Enfin, il y aurait toujours selon les mêmes sources, des dissensions internes autour d’une nouvelle candidature du président Nkurunziza, au sein des principaux chefs militaires issus de l’ex-rébellion aujourd’hui au pouvoir au Burundi, malgré l’unité de facade affichée par le CNDD-FDD.
L’opposition demande à voir…
« Le président Nkurunziza se devait de donner des gages pour sortir de cette mauvaise passe », explique l’un d’eux, d’où son annonce. Reste à savoir si c’est suffisant, dit-t-il en rappelant le caractère changeant du personnage.
L’opposition en exil doute en tout cas de sa sincérité. Pancrace Cimpaye, le porte-parole du Cnared, la plateforme de l’opposition en exil, ne croit pas un seul instant à cette promesse présidentielle. « En 2015, il n’a annoncé sa candidature qu’à un mois des élections.

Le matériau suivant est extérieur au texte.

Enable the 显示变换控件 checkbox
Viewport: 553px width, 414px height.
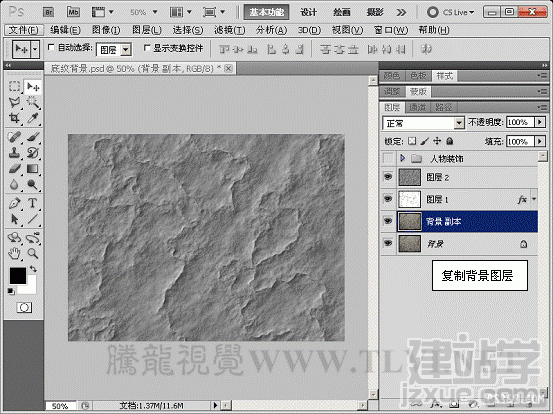147,47
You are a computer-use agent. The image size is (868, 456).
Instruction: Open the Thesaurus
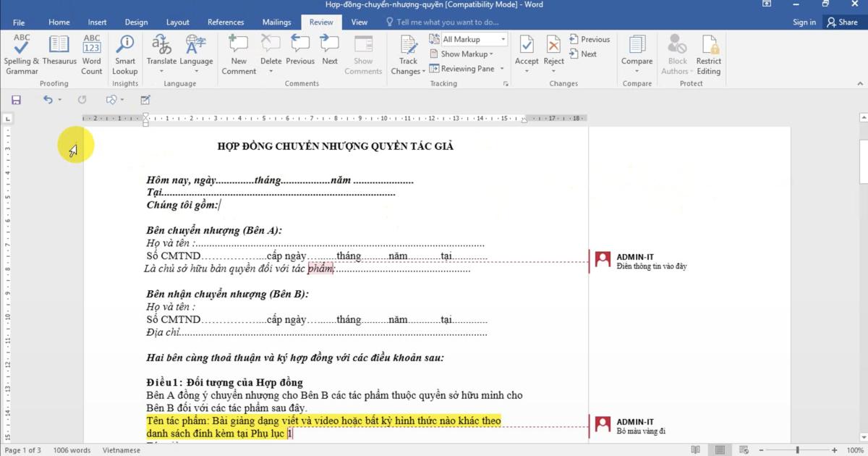(x=59, y=51)
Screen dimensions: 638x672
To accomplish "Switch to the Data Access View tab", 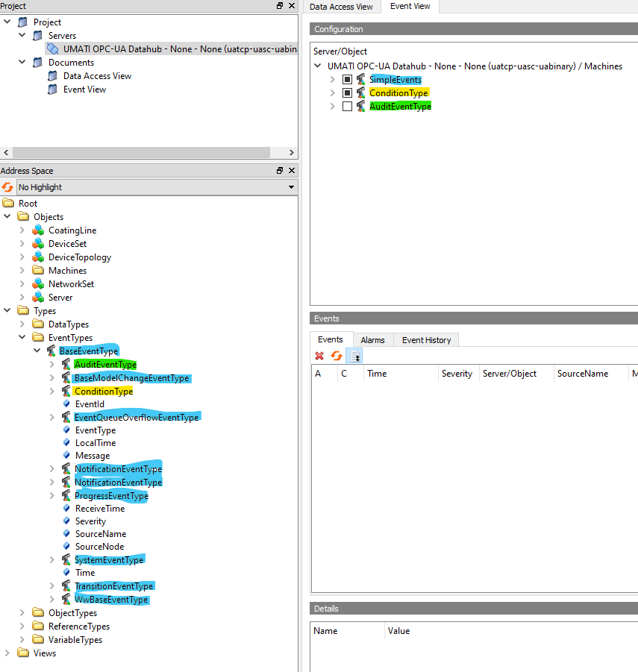I will pyautogui.click(x=341, y=7).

Et souvenez-vous que l’argumentaire de 2015, c’était de dire « les militants m’ont demandé de les représenter, c’est eux qui décident, c’est la volonté des militants qui prime, rappelle-t-il. M. Nkurunziza veut gagner du temps. la nouvelle Constitution est une pomme qui est difficile à avaler, il est en train de chercher des voies et moyens de désamorcer la pression, et surtout de distraire la communauté internationale et le peuple burundais, afin qu’en 2020, il revienne au galop avec sa présidence à vie. »
Cette décision du président, élevé récemment au rang de « guide suprême éternel » de son parti, est-elle définitive? Pour André Guichaoua, chercheur à la Sorbonne et spécialiste des Grands Lacs, « il est trop tôt pour se prononcer sur les suites de cette annonce puisqu’on n’en connaît pas exactement les motivations et les contraintes qui ont débouché sur ce résultat. La question dépend de l’appareil du CNDD-FDD, qui est avant tout soucieux de sa propre reproduction collective et surtout de sa capacité à maintenir son emprise sur les populations et les ressources. Emprise qui repose, depuis quelques temps surtout, sur ces pratiques autoritaires relativement inédites et fortes, et à une situation sociale et économique difficile, si ce n’est catastrophique. »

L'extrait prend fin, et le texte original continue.